NoviCraft is a 2008 video game developed by LudoCraft Ltd. and published by TeamingStream Ltd. It is a resource which aims to support business customers in social excellence, and learn to construct shared understanding with different people in changing contexts. It is a total conversion mod for virtual engagement which was commercially released in 2008. The game's first generation was developed in 2002 for research purposes at the University of Oulu, Finland to test whether computer games could be used for learning. In 2009, NoviCraft was granted the "best e-learning solution of the year" award during a competition hosted by Finland's E-learning Center (E-oppimiskeskus).

== Background ==
NoviCraft is a serious 3D video game using Unreal Engine 2 that tasks teams with solving problems cooperatively through a virtual adventure which takes place on a prison island. The problems presented to the teams are designed to require coordinated activity and discussion in order to succeed. NoviCraft seeks to improve players' social skills, such as:
- Communication
- Leading and building of psychological safety, giving and receiving help
- Coordination, and goal orientation
- Think-aloud; Sharing existing knowledge
- Challenges with working in distributed virtual teams, strategy creation, and risk taking
- Planning work and executing tasks according to a plan

The game's design goal is to give the team a collaborative learning experience of a shared distributed problem-solving situation. The tasks in NoviCraft have been scripted based on several years of scientific research to promote equal participation from all participants. The tasks are built to launch key mechanisms of collaborative learning, such as asking questions, helping others, explaining and listening.

== Game procedure ==
=== Setting and introduction ===
Discussions are held concerning the game's participants, goals, and the game's procedure and schedule.

=== Pre-play questionnaire ===
Participants fill in the pre-questionnaire concerning their team skills, current situation, and skills or situations that could use improvement.

=== Gameplay commences ===
The game is designed for players inexperienced with video games, to be completed in a play time of 4–5 hours. In the game, each participant is represented by a customizable avatar figure, and may communicate with teammates through headphones and microphones via TeamSpeak. The participants' communications and play-performance can be monitored for more detailed analysis and recommendations for further development.

NoviCrafts premise centers around an escape story, where each team has to flee from a prison island by solving five interactive puzzles together. First, a short frame story appears on the computer screen before the tutorial field. In the story, participants are told that they are prisoners being held on an island, and one of the senior prisoners knows possible ways to escape. If they follow the instructions of the senior prisoner as a team, then they can have a chance to escape.

The participants are then placed in a tutorial area to practice the basic functionalities of their avatars for five minutes. Before the game, the participants are also told to collaborate in order to solve the puzzles in the game. Lastly, each player receives different instructions called "parchments" (virtual papers with some instructions for one of the tasks).

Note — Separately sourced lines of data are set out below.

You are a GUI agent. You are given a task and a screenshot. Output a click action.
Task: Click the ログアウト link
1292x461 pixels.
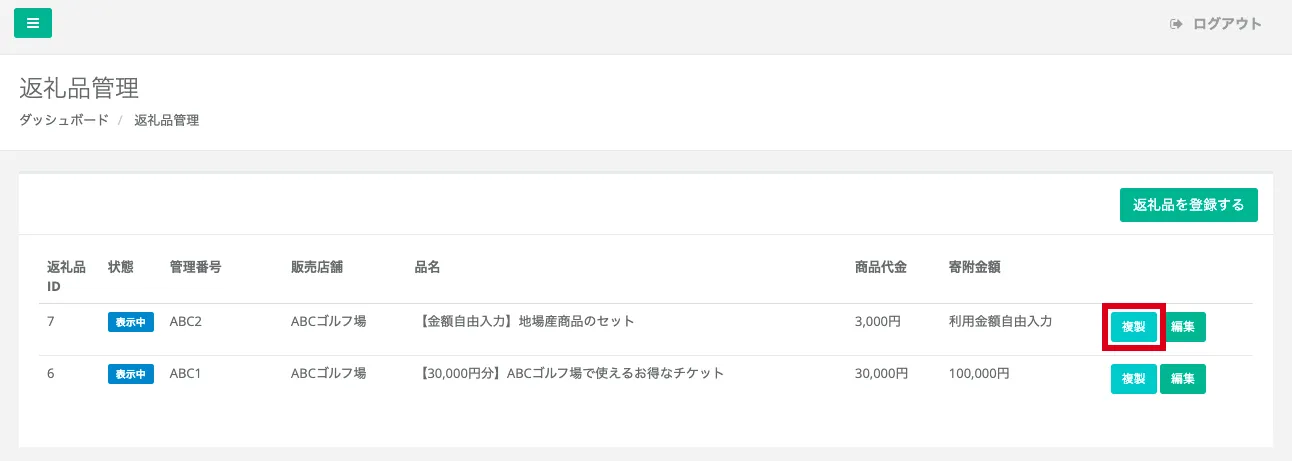point(1227,24)
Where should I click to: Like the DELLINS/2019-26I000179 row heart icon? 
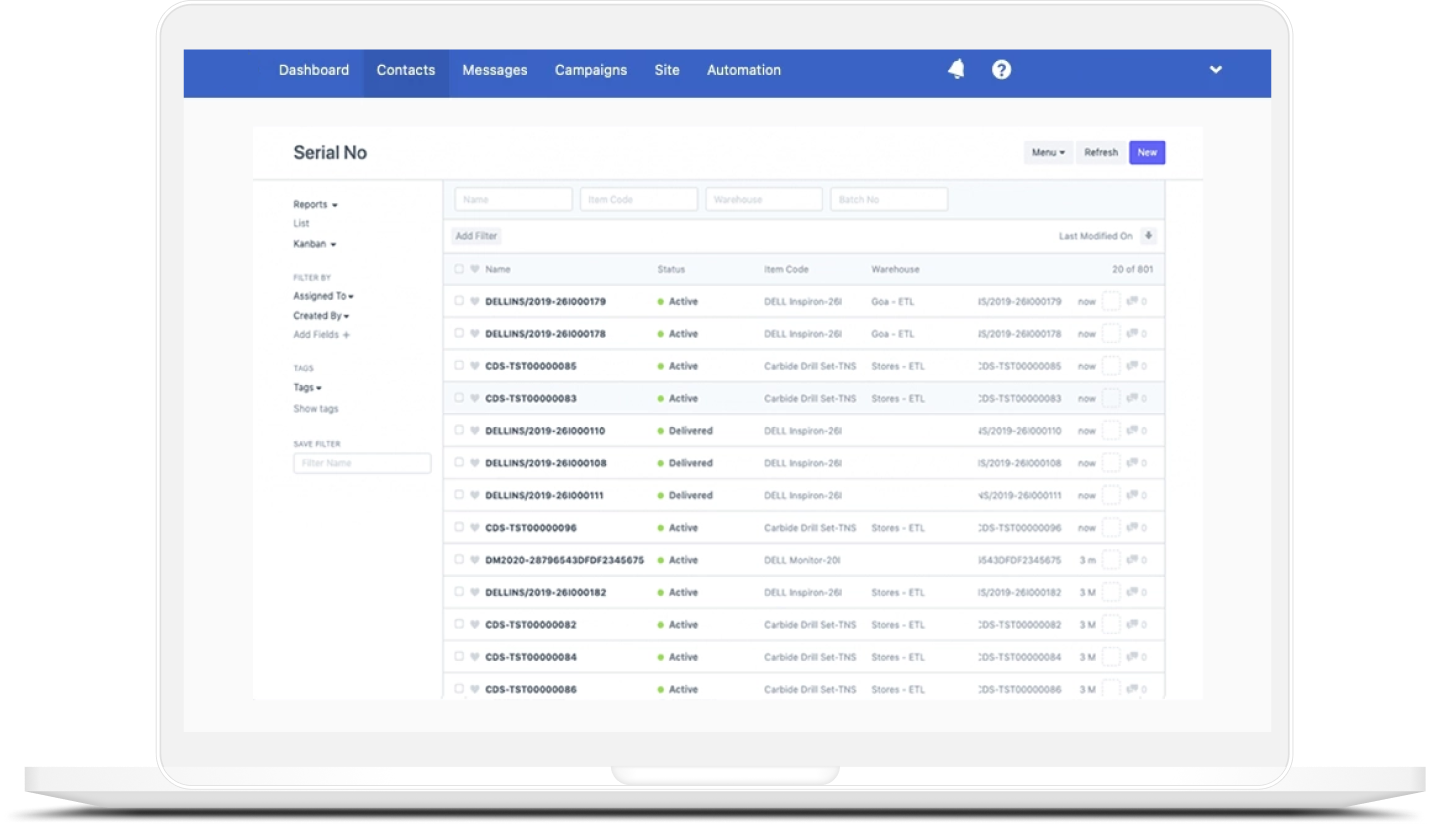(x=474, y=301)
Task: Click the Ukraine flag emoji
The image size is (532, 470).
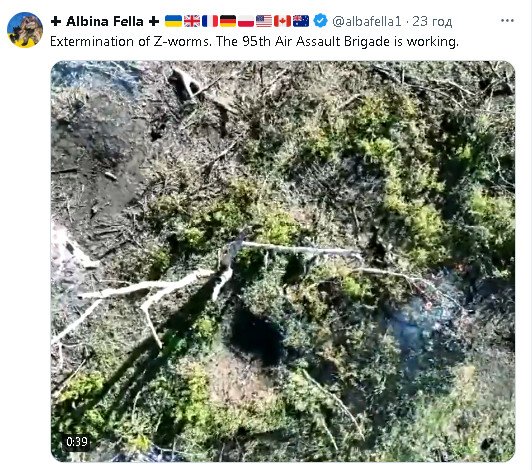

Once the game fully begins, participants have to accomplish five tasks that appear in a set order. After each task that they manage to achieve, a gate to a new area opens. The structuring of the game-world is designed as linear to minimize confusion and time spent not solving puzzles. The tasks in The Gate specifically are as follows:
1. Each team member has to pass a gas field in a barrel with the help of others' instructions.
2. Members have to send different colored smoke signals in a certain order.
3. Members have to prepare an oil mixture from ingredients given to them.
4. The team is split into two pairs who have to pass through a field while building fences to ward off angry dogs.
5. With the burner oil and tools gathered from the earlier tasks, the team has to build a balloon to escape from the prison island.

=== Post-play reflection ===
At the end of the game, each participant fills in a brief questionnaire as an individual to reflect on their gameplay experience. The answers are collected together in-game and compiled into a post-play report. After these personal reflections, the NoviCraft facilitator guides the team through a shared reflection concerning the game activities. This reflection, carried out through group discussion, is at first based on the game, but expands to everyday, work-related situations towards the end.

About one week after the game's conclusion, participants fill in another feedback-questionnaire concerning NoviCraft to again reflect on their gameplay experience.